Seminar on the Brahmaputra and and online forum

Participants: Shuddhabrata Sengupta, Monica Narula, Kaushik Bhaumik, Sanjay Bangar, Sharmila Samant, Siu King Chung, Nancy Adajania, Tushar Joag, Howard Chan, Nishant Shah, Pooja Sood, Sonal Jain, Mriganka Madhukaillya, Prayas Abhinav, Stephen Wright, Renée Ridgway

‘Unspeakably More depends on what things are called than on what they are. (...) Let us not forget that in the long run it is enough to create new names and plausibilities in order to create new "things".’

In the course of thinking through our symposium on curatorship under the broad title Art after Space, our original concept has morphed into something else. The above statement is Stephen’s premise about how to incite a discussion, actually focus on having that discussion as the event, not as a secondary action to an exhibition or what has been termed the “pedagogical turn” in contemporary art.

During the past months we have been organising with Khoj this real time and online forum at n.e.w.s. Our reconnaissance trip to Delhi, Mumbai and Bangalore last April enabled us to take apart the concept of Art After Space. We maintain that art’s condition is post-spatial, yet it is often frustrating to try and describe that condition with existing concepts and vocabularies. The deeper we got in our conversations – which included or even precluded the internet – the more superficial the available vocabulary seemed to be for what we were actually trying to postulate, describe, or invent.

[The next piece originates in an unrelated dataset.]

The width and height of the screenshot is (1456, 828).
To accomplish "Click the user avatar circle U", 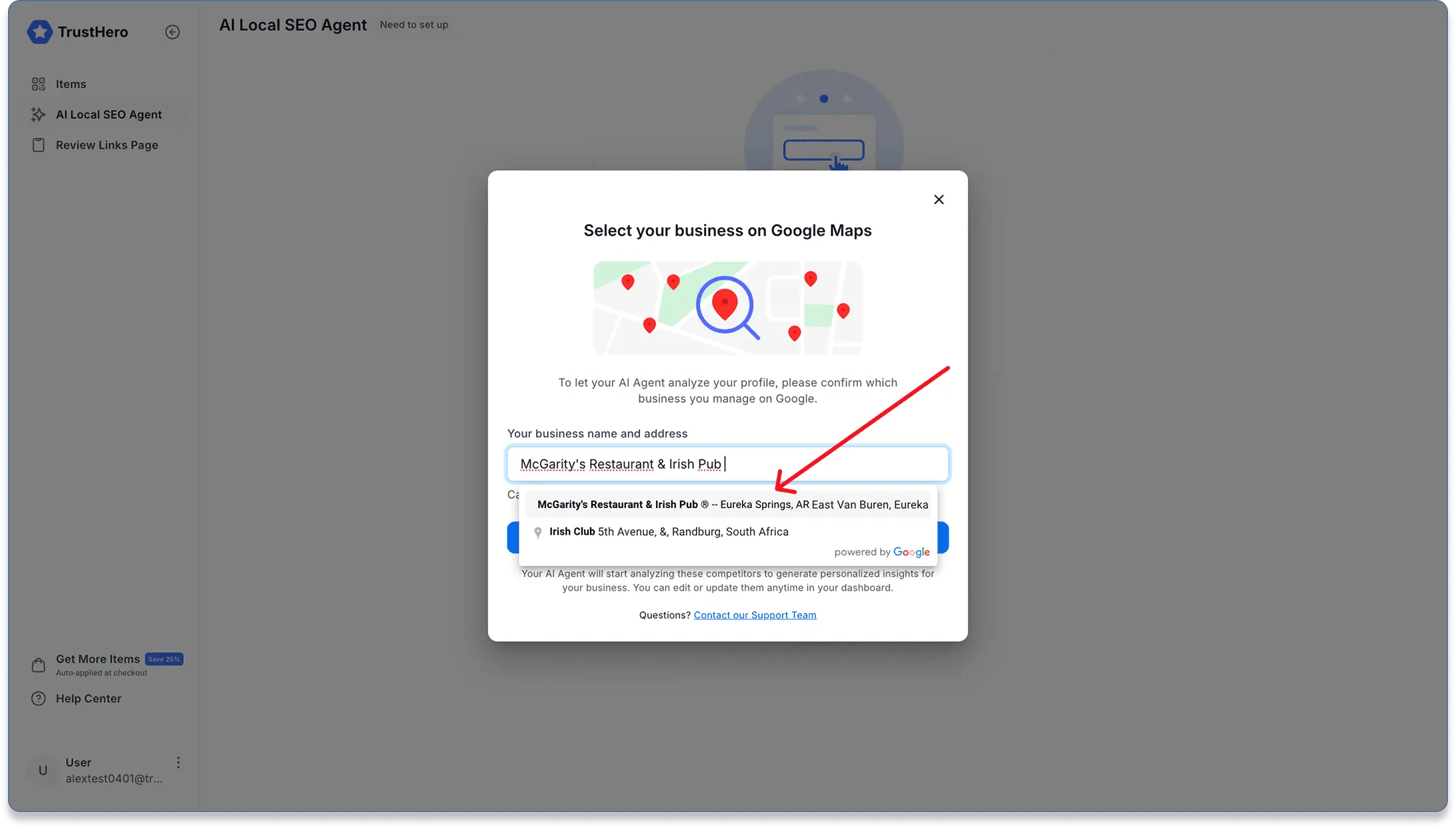I will [43, 771].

The performative of “talking art” is something we have been recently discussing at n.e.w.s. In researching and writing our forthcoming book, Arbitrating Attention: reinvesting attention surplus in plausible artworlds as it is affectionately called, different courses of action have emerged, some inadvertently, others hammered out during our weekly Skype meetings or even real-world rendezvous. Somehow we are no longer submerged. What now comes to mind in anticipation of a weekend on the Brahmaputra at Periferry is not only the geophysical and geopolitical context – the water, the North East – but the symbolic dimension: the ferry as the meeting place, buoyancy enabling thoughts, the flux of ideas.